Pour les raisons citées, l’exploitation de l’énergie hydraulique mériterait une attention particulière de la part du monde politique, mais ce n’est le cas que dans certaines limites. Le Parlement a, certes, fait un pas timide en prescrivant dans la révision de la loi sur l’énergie une augmentation d’au moins 2000 GWh par an jusqu’en 2030 de la production hydroélectrique, par rapport à l’an 2000. Cet objectif est, cependant, purement rhétorique, d’autant plus que, d’ici 2030, la mise en oeuvre des dispositions sur la protection des eaux causera des pertes de production globales de l’ordre de 2000 à 3000 GWh par an. Il faudrait donc accroître la production hydroélectrique de 4000 à 5000 GWh par an pour atteindre véritablement le but fixé. L’augmentation nécessaire de la production ne peut résulter de simples améliorations du rendement des centrales existantes et de la promotion des petites centrales hydroélectriques (moins de 10 MW), il faut aussi développer les grandes unités. Le potentiel existe. Les compagnies d’électricité examinent actuellement de près d’anciens et de nouveaux projets. Pour que l’on n’en reste pas aux études, mais que l’on décide d’investir, il faut améliorer les conditions-cadres qui régissent l’exploitation de l’énergie hydraulique et non les compliquer davantage, comme le veut par exemple l’initiative populaire «Eaux vivantes». Il ne s’agit pas de vider de sa substance la protection des eaux, mais de la débarrasser de ses schématismes et de l’assouplir. Il convient aussi de remettre en question le degré de détail exigé aujourd’hui pour les études d’impact sur l’environnement, surtout en ce qui concerne la poursuite de l’exploitation et le développement des centrales existantes.

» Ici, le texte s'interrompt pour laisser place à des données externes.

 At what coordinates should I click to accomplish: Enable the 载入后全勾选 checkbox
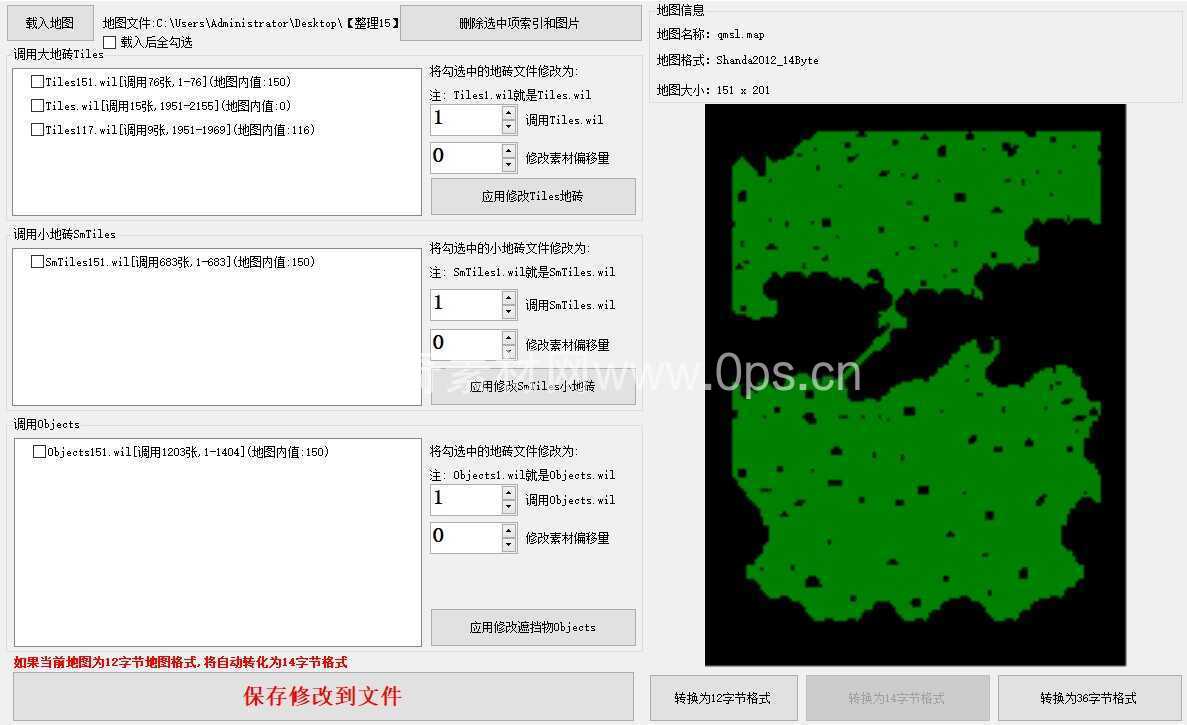(110, 43)
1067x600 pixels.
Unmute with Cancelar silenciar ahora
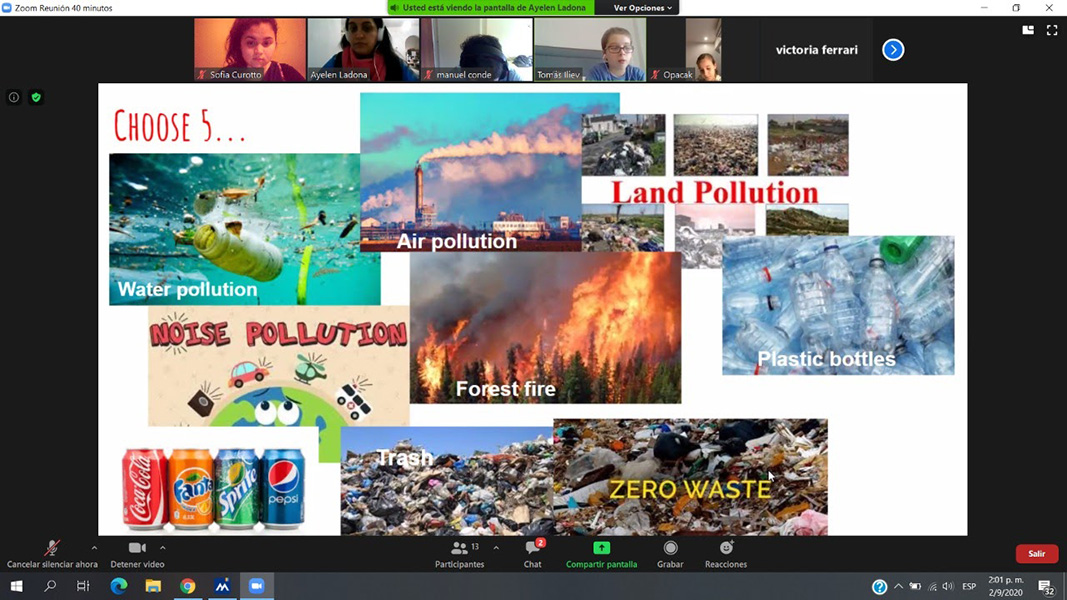point(52,554)
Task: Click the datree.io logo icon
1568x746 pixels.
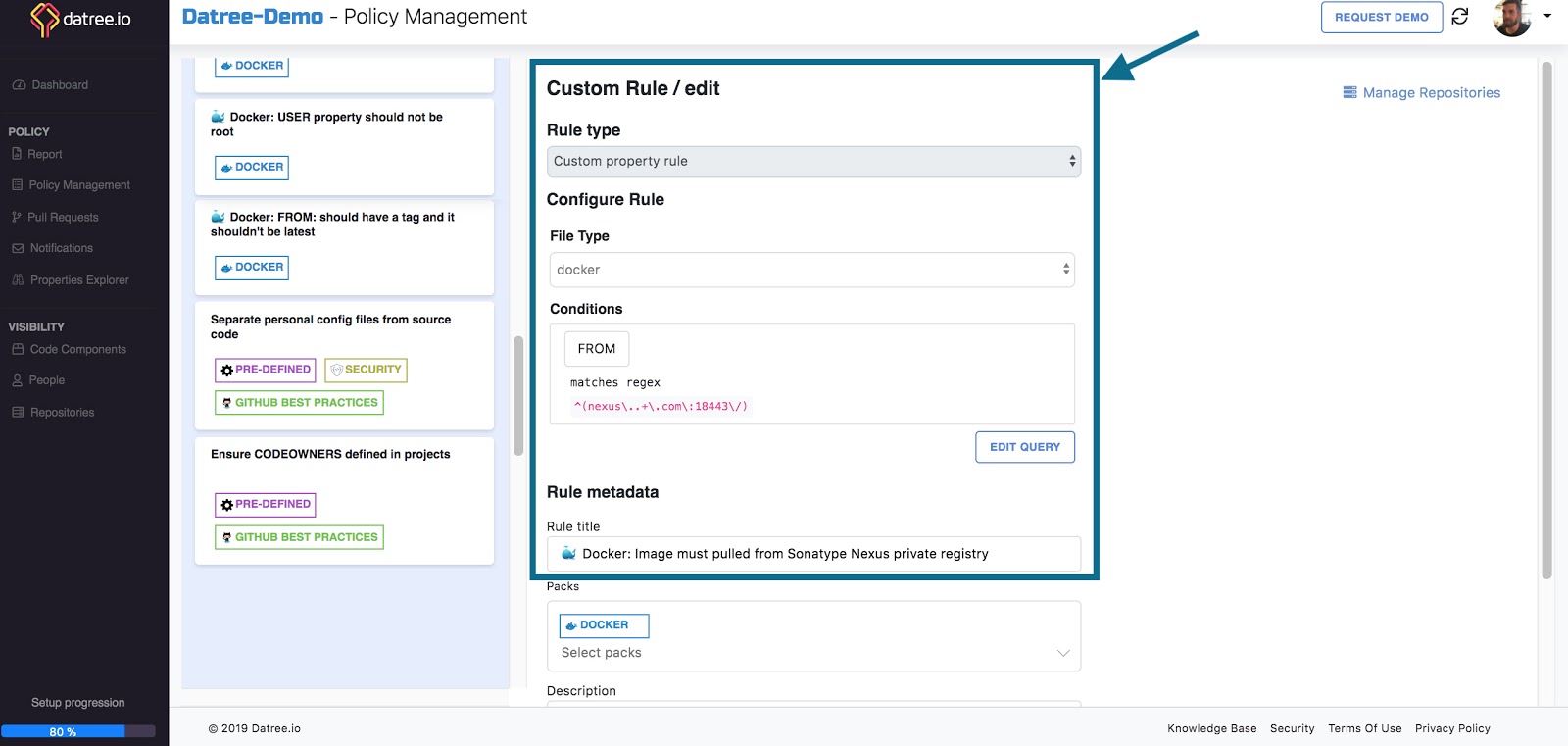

Le Parlement devrait exploiter d’urgence la marge de manoeuvre disponible pour simplifier la protection des eaux, ce qui contribuerait de façon utile à accélérer les procédures.

Encadré 1: Des procédures d’autorisation de différentes durées
La Rätia Energie AG (RE) est une entreprise d’électricité active au plan international, qui dispose de centrales en Suisse et en Italie, et de participations dans le même domaine dans d’autres pays d’Europe. La RE a réalisé à Teverola (Italie) une centrale combinée à gaz. De la décision d’entreprendre le projet à sa mise en service, il s’est écoulé cinq ans. Inversement, la RE veut étendre le niveau de sa centrale supérieure de Robbia implantée au bord du lac Bianco dans les Grisons: la procédure dure depuis environ quinze ans et n’est toujours pas achevée (recours formulé par des organisations environnementales et actuellement pendant devant le tribunal fédéral).

Proposition de citation: Fadri Ramming (2008). Débarrasser l’énergie hydraulique de ses entraves inutiles. La Vie économique, 01 janvier.